*** Opening of The input ***

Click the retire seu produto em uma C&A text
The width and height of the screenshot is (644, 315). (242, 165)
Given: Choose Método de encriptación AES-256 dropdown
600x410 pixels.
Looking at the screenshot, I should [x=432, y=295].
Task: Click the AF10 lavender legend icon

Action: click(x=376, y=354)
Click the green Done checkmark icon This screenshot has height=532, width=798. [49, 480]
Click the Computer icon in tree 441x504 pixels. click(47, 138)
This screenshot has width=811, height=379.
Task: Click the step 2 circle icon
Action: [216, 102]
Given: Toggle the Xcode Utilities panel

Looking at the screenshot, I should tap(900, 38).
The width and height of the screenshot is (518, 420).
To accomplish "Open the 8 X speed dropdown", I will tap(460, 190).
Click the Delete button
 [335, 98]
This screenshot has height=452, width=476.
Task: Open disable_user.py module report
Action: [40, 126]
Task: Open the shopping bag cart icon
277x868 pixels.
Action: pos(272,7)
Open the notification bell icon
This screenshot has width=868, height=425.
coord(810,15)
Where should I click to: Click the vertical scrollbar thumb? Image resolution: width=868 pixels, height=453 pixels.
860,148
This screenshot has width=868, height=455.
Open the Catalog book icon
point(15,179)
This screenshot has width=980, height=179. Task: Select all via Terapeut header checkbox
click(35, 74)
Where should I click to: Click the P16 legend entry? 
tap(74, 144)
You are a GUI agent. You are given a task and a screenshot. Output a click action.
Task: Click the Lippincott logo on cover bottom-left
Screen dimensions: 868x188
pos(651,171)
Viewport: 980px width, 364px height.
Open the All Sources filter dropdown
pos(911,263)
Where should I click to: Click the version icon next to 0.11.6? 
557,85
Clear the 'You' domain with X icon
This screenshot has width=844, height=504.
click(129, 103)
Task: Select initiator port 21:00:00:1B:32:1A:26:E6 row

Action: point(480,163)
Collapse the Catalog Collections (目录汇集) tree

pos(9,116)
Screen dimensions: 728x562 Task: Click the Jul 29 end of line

*** Close of The input ***

# What the exercise asks:
Give back, word for word, only the lines from the one containing "Click the green" through the closing line of the entries.

# Answer below:
Click the green Done checkmark icon This screenshot has height=532, width=798. [49, 480]
Click the Computer icon in tree 441x504 pixels. click(47, 138)
This screenshot has width=811, height=379.
Task: Click the step 2 circle icon
Action: [216, 102]
Given: Toggle the Xcode Utilities panel

Looking at the screenshot, I should tap(900, 38).
The width and height of the screenshot is (518, 420).
To accomplish "Open the 8 X speed dropdown", I will tap(460, 190).
Click the Delete button
 [335, 98]
This screenshot has height=452, width=476.
Task: Open disable_user.py module report
Action: [40, 126]
Task: Open the shopping bag cart icon
277x868 pixels.
Action: pos(272,7)
Open the notification bell icon
This screenshot has width=868, height=425.
coord(810,15)
Where should I click to: Click the vertical scrollbar thumb? Image resolution: width=868 pixels, height=453 pixels.
860,148
This screenshot has width=868, height=455.
Open the Catalog book icon
point(15,179)
This screenshot has width=980, height=179. Task: Select all via Terapeut header checkbox
click(35, 74)
Where should I click to: Click the P16 legend entry? 
tap(74, 144)
You are a GUI agent. You are given a task and a screenshot. Output a click action.
Task: Click the Lippincott logo on cover bottom-left
Screen dimensions: 868x188
pos(651,171)
Viewport: 980px width, 364px height.
Open the All Sources filter dropdown
pos(911,263)
Where should I click to: Click the version icon next to 0.11.6? 
557,85
Clear the 'You' domain with X icon
This screenshot has width=844, height=504.
click(129, 103)
Task: Select initiator port 21:00:00:1B:32:1A:26:E6 row

Action: point(480,163)
Collapse the Catalog Collections (目录汇集) tree

pos(9,116)
Screen dimensions: 728x562 Task: Click the Jul 29 end of line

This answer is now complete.